Required tasks
**a)** Please rewrite the cognitive friction post between "(In this blog" and "firm has created.)", inclusive, changing "blog series" to "article series".
**b)** Write the next part of the post on cognitive friction, picking up right after its final sentence.

Document section
■ ■ ■ ■
Eliminate Cognitive Friction to Maximize Human Performance

By Daniel Burrus and Neil Smith

(In this blog series on how elevating cognitive performance is a game changer for organizations, I’ve invited Neil Smith, CTO at Think Outcomes, to join me in writing on this important topic due to his expertise and the cognitive performance software his firm has created.)

Improving cognitive performance is a strategic imperative for anticipatory leaders. Yet, cognitive performance slows down due to cognitive friction. Cognitive friction occurs when professionals can’t think through uncertainties clearly in their minds. These uncertainties include:

  1. Risks
  2. Opportunities
  3. Outcomes
  4. Consequences
  5. Implications
  6. Impact
  7. Causations
  8. Causes and effects

In an organization, cognitive friction occurs frequently across many professional roles, minds and perspectives. For the 15 areas in a cognitive operation below, cognitive friction not only spans many responsibilities, it also impacts relationships and shapes cultures.

15 Areas of a Cognitive Operation

Cognitive Friction Across Perspectives

Cognitive friction occurs when two or more professionals are challenged to get on the same page. They must resolve their perspectives — which can be very challenging. In business, professionals:

  • Perform critical thinking
  • Make decisions
  • Communicate with stakeholders
  • Collaborate with other professionals
  • React to uncertainties
  • Work with peers and stakeholders to address situational challenges
  • Advise other professionals about their cognitive work
  • Evaluate the thoroughness to think through situations in the minds of their thinkers
  • Review the risk-reward trade-offs among their team members

Cognitive Friction Within the Mind of a Professional

Cognitive friction exists within the minds of professionals and creates undue stress. The six reasons friction occurs is due to:

  1. The processing limitations in the mind
  2. Ineffective communications
  3. Unproductive collaborations
  4. Uncertainties in their minds
  5. Lack of cognitive insights and foresights
  6. Bias that leads to cognitive divisiveness


Processing Limitations in the Mind

When processing multiple data points in the mind, cognitive work can become a highly stressful activity. It’s amazing how many leaders are not equipped with cognitive tools to manage uncertainty across situations, close their knowledge gaps and achieve expected results. When a situation includes more than seven variables, it’s well-known that the human mind is not able to process this level of complexity. Think how we receive, process and remember phone numbers. Our minds are not wired to synthesize 10 or more digits at a time. In the U.S., people think about the 10 digits in a pattern of a 3-digit area code, a 3-digit prefix and 4-digits for the line number; our minds consume, process and recall smaller chunks of information.

Try this exercise in your mind to see how complexity increases quickly: spin all the digits of five phone numbers in your mind as if the numbers were on a slot machine. Can you keep track of the numbers? Most of us cannot; our minds get overwhelmed right away.
■ ■ ■ ■
Data supplied
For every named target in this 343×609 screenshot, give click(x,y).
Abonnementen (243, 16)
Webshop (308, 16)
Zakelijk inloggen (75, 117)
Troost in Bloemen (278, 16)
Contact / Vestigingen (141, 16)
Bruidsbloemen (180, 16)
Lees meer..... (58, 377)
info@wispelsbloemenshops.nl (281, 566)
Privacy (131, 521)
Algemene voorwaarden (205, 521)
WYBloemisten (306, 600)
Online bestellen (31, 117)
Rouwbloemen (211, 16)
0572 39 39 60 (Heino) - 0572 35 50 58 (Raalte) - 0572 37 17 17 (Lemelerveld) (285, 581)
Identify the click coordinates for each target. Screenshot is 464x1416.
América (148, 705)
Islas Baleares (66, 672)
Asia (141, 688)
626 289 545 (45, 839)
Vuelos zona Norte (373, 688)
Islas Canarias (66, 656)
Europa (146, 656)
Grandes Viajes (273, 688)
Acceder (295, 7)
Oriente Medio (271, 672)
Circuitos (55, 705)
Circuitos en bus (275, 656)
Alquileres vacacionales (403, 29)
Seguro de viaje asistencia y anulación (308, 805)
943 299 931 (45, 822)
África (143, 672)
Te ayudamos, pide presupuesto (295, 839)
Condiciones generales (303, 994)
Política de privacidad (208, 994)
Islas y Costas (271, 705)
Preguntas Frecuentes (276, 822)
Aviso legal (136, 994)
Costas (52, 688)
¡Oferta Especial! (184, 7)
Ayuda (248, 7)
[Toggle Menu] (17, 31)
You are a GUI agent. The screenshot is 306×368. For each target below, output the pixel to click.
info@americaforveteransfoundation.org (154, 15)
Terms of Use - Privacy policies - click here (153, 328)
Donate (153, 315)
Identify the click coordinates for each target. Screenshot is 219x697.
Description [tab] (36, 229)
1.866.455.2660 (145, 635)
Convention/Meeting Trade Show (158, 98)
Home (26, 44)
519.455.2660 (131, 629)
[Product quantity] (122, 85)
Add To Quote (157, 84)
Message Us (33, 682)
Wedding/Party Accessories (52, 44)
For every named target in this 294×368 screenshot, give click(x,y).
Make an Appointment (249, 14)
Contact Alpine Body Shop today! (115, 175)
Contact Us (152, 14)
■ ■ ■ ■
Answers for the tasks
**a)**
(In this article series on how elevating cognitive performance is a game changer for organizations, I’ve invited Neil Smith, CTO at Think Outcomes, to join me in writing on this important topic due to his expertise and the cognitive performance software his firm has created.)

**b)**
When multiple changing variables exist, that’s the type of stress professionals experience every day in their minds as they perform their risk-reward trade-offs. Without additional cognitive capabilities, leaders turn to their gut as a place to find answers; often, though, the gut isn’t a very good logic engine. Operating risk is introduced when critical thinkers and decision makers do not have access to complementary, cognitive tools to perform their cognitive activities at their best.

Effective Communications Accelerate Buy-in and Decisions

The challenges increase further for critical thinkers and decision makers when they communicate with their stakeholders, peers and dependents to gain agreement about multiple, interdependent variables. These heterogeneous thinkers add new perspectives to the decision process, which increases the complexity.

That’s when members of decision teams communicate from their emotional viewpoints. Decisions stall, lasting impressions impact culture and relationships, and people experience an impasse.

Productive Collaborations are Needed to Achieve Better Outcomes

Google Hangouts, Skype and Zoom represent a step forward in collaboration and reduce travel costs. Yet, as professionals move between face-to-face and online meetings, they still struggle to innovate with breakthrough thinking.

Often, we hear professionals say, “if I could see what’s in the minds of the people I’m working with, that would help me address the challenges I’m aware of, too.” Yet, given human limitations, most professionals can’t bridge that gap effectively. If meetings involved the ability to demonstrate thinking patterns, that would help professionals overcome this human hurdle.

As professionals join meetings, they commonly bring their mental models and biases from years of experience. Their mental models create barriers to synthesizing other people’s perspectives as well as new ways of thinking into their own thinking. Where they use their voices and presentation software to convey their thinking, most attendees try to follow the logic rather than elevate their own thinking. If they had a way to unify their thinking through the visualization of evidence that focused on addressing questions of uncertainty and their critical thoughts, they’d optimize their time, learn to pre-solve issues and focus on better outcomes together. That would advance productivity in thinking in a visual way.

When professionals conclude their meetings with follow-on questions, leaders wonder which questions weren’t brought up? Are their teams going down the wrong paths? How do these questions connect to the stakeholders’ objectives? Are they considering the Hard Trends based on future facts that are shaping the future? Professionals expend valuable time to get to clarity as they reflect on their learnings when they need insights and foresights more quickly. Anticipatory leaders seek to institute advanced collaboration processes that yield greater productivity among their teams. They see everyday innovation and breakthrough thinking as a competitive advantage today as well as tomorrow.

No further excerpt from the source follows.